“Is this an appropriate activity to take place near churches and homes?” asked Albert Pollard during his April 6 presentation at Rappahannock Community College about the fracking operations proposed for the Taylorsville Basin.
Pollard, who represented Virginia’s 99th District in the House of Delegates for five terms, went on to express his specific concerns as to how using high-pressure gas extraction methods will affect area residents. The list included a huge increase in water use that many fear could severely deplete and potentially pollute groundwater resources.
“The amount of gas available creates economic interest in development,” noted Pollard; not only because of the uses to be made of the gas itself, but also in the number of jobs that would be created. “What fracking does is remarkable.
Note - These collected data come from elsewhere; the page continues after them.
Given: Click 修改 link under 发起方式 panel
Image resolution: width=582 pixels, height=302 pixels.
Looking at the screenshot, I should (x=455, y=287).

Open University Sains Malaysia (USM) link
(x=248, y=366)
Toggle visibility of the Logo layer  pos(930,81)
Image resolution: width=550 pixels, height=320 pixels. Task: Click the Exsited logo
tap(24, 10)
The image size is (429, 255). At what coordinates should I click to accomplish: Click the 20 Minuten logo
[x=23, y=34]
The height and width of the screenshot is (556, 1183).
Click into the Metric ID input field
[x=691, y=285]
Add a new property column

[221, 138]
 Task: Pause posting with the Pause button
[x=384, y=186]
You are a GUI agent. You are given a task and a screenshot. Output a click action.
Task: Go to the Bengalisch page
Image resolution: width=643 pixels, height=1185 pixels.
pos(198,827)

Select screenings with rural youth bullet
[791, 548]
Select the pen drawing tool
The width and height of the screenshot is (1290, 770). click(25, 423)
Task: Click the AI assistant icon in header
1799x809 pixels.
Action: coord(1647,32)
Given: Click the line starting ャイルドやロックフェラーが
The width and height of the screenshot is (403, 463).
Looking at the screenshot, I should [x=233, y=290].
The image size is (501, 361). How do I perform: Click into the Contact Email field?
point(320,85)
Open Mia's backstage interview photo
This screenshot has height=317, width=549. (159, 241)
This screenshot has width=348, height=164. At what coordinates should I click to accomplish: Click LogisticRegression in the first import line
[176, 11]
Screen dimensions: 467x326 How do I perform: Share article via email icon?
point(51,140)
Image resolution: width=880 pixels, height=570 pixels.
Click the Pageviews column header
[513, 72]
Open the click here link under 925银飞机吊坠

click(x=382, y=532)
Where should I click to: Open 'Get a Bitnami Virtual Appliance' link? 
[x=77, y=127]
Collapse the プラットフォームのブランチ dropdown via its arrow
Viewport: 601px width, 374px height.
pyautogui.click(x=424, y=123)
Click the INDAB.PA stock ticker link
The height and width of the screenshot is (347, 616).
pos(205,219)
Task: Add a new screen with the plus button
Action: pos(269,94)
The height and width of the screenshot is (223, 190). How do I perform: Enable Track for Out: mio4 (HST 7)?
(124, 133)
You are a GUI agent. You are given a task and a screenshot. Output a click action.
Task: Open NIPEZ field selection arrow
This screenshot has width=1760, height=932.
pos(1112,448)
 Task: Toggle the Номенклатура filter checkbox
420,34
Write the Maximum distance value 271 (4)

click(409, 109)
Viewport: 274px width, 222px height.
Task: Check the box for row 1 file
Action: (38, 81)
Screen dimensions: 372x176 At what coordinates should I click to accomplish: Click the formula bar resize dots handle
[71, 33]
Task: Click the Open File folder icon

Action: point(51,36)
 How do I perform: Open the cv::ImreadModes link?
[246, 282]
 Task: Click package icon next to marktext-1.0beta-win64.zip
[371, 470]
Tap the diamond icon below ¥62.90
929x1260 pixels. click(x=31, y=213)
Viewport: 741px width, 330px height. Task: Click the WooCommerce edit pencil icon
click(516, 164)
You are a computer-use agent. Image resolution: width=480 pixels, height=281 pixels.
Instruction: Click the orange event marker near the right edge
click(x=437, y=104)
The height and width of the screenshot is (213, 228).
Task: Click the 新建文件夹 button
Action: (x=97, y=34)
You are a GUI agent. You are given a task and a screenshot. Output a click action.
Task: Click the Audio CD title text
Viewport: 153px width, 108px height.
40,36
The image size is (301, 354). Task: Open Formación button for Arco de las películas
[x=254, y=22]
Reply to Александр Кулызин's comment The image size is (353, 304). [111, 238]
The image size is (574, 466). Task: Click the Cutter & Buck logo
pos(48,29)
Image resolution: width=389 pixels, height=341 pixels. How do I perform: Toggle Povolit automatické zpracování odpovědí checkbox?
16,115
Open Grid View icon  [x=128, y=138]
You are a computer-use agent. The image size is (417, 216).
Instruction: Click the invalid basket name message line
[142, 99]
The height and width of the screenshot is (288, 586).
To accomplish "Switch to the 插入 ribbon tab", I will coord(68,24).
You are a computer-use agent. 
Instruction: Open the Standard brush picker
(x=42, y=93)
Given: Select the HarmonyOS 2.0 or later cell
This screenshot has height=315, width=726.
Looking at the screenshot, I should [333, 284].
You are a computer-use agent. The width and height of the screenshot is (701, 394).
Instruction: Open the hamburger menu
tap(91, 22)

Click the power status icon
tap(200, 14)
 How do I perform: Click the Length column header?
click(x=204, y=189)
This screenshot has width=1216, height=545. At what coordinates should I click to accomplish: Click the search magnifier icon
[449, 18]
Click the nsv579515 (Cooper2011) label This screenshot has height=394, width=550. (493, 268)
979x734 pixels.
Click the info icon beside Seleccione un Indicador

But there are risks.”
Another concern is heavy truck traffic in this peaceful rural area. Numerous vehicles would be needed, first to bring in the materials needed for fracking — 25 rail cars worth of sand to frack one well — and then, as the wells begin to produce, to take the gas to processing and export centers. In addition, said Pollard, “to get the materials moving, you need generators to move it through the pipes.” The noise level, he warned, is comparable to living next to an airport.
“These leases use standard language — 200 feet from homes. It is not really enough to stop noise pollution. Most standard contracts do not do enough to protect the local environment.”
“I don’t think that we will see anything done here in the next three to five years,” Pollard concluded. “But if the price of gas rises, I anticipate that something will start up.”